The truth is that given the state of American politics, the way the Senate works is no longer consistent with a functioning government. Senators themselves should recognize this fact and push through changes in those rules, including eliminating or at least limiting the filibuster. This is something they could and should do, by majority vote, on the first day of the next Senate session.

Don’t hold your breath. As it is, Democrats don’t even seem able to score political points by highlighting their opponents’ obstructionism.
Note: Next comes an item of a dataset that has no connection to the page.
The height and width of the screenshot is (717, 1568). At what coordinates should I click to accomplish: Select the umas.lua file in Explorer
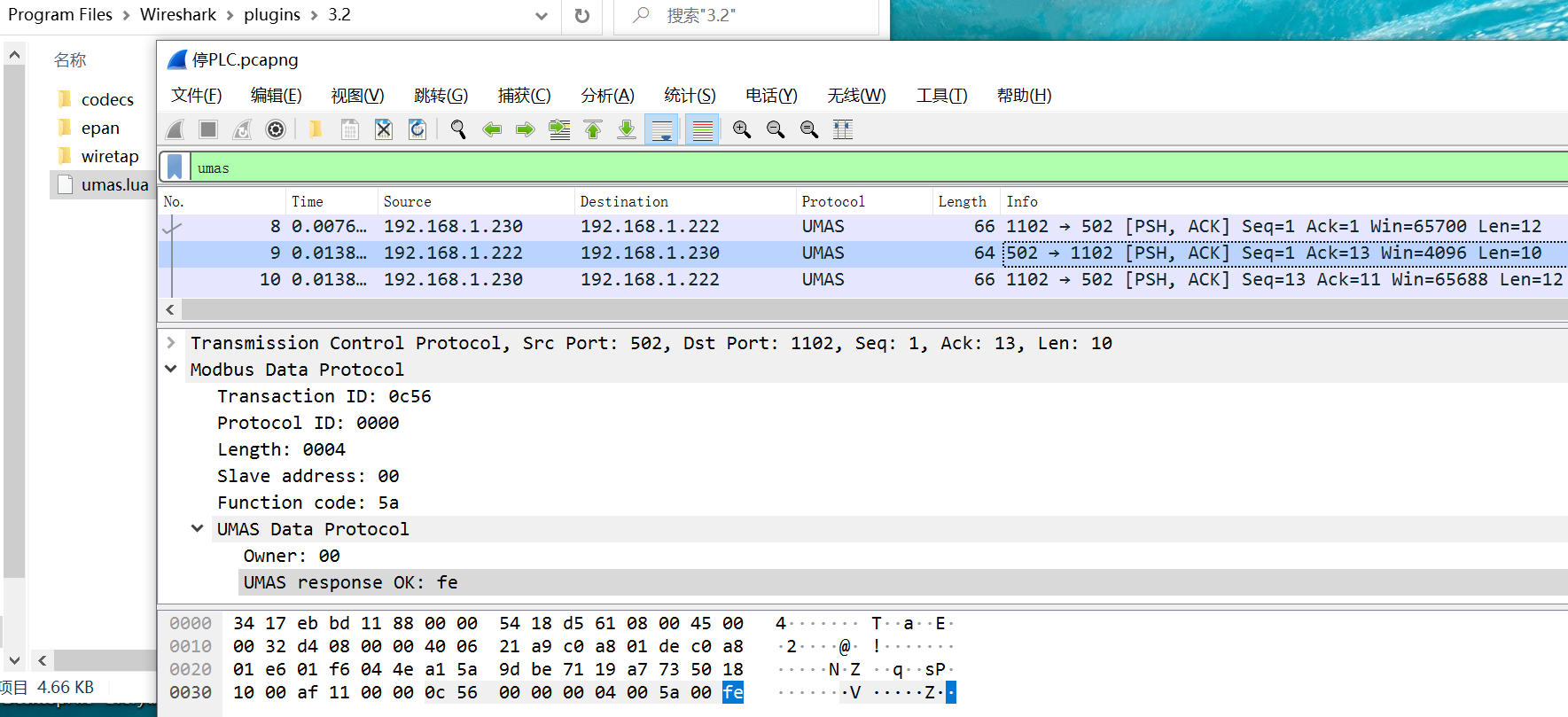113,184
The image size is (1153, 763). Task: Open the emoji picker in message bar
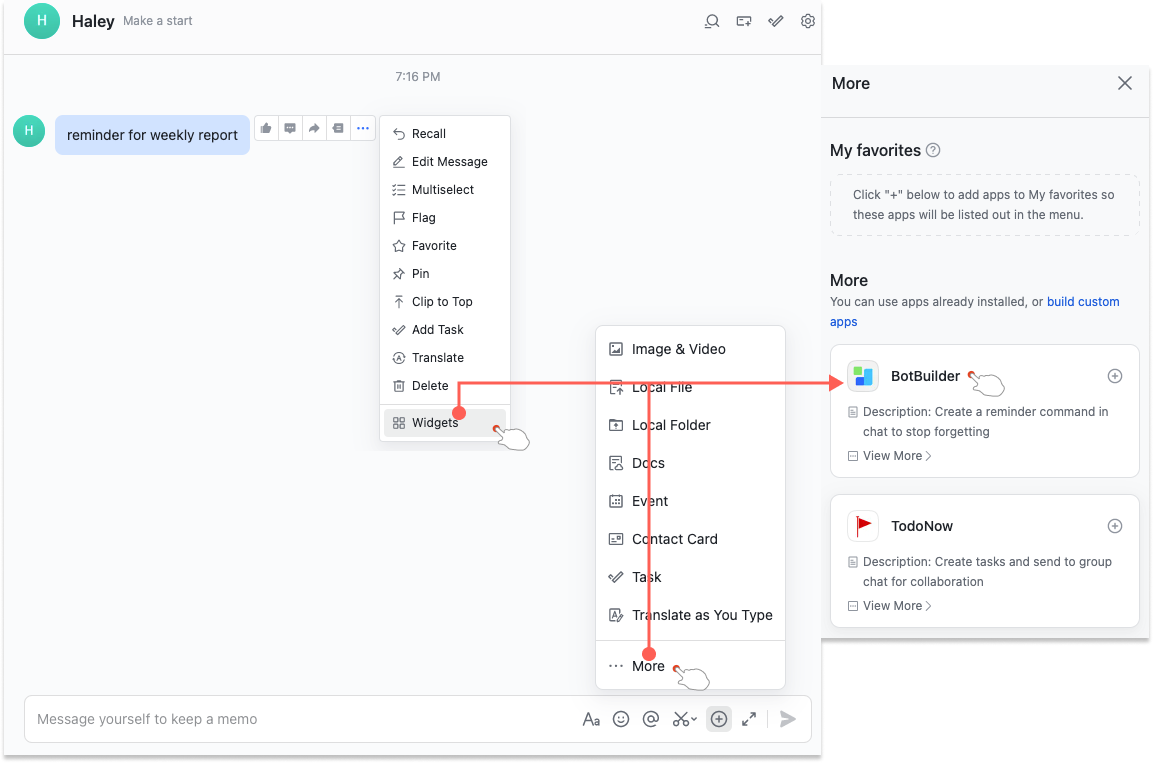pyautogui.click(x=621, y=718)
It should be a simple message (and it should have been the central message in Massachusetts): a vote for a Republican, no matter what you think of him as a person, is a vote for paralysis. But by now, we know how the Obama administration deals with those who would destroy it: it goes straight for the capillaries. Sure enough, Robert Gibbs, the White House press secretary, accused Mr. Shelby of “silliness.” Yep, that will really resonate with voters.

After the dissolution of Poland, a Polish officer serving under Napoleon penned a song that eventually — after the country’s post-World War I resurrection — became the country’s national anthem. It begins, “Poland is not yet lost.”

Well, America is not yet lost. But the Senate is working on it.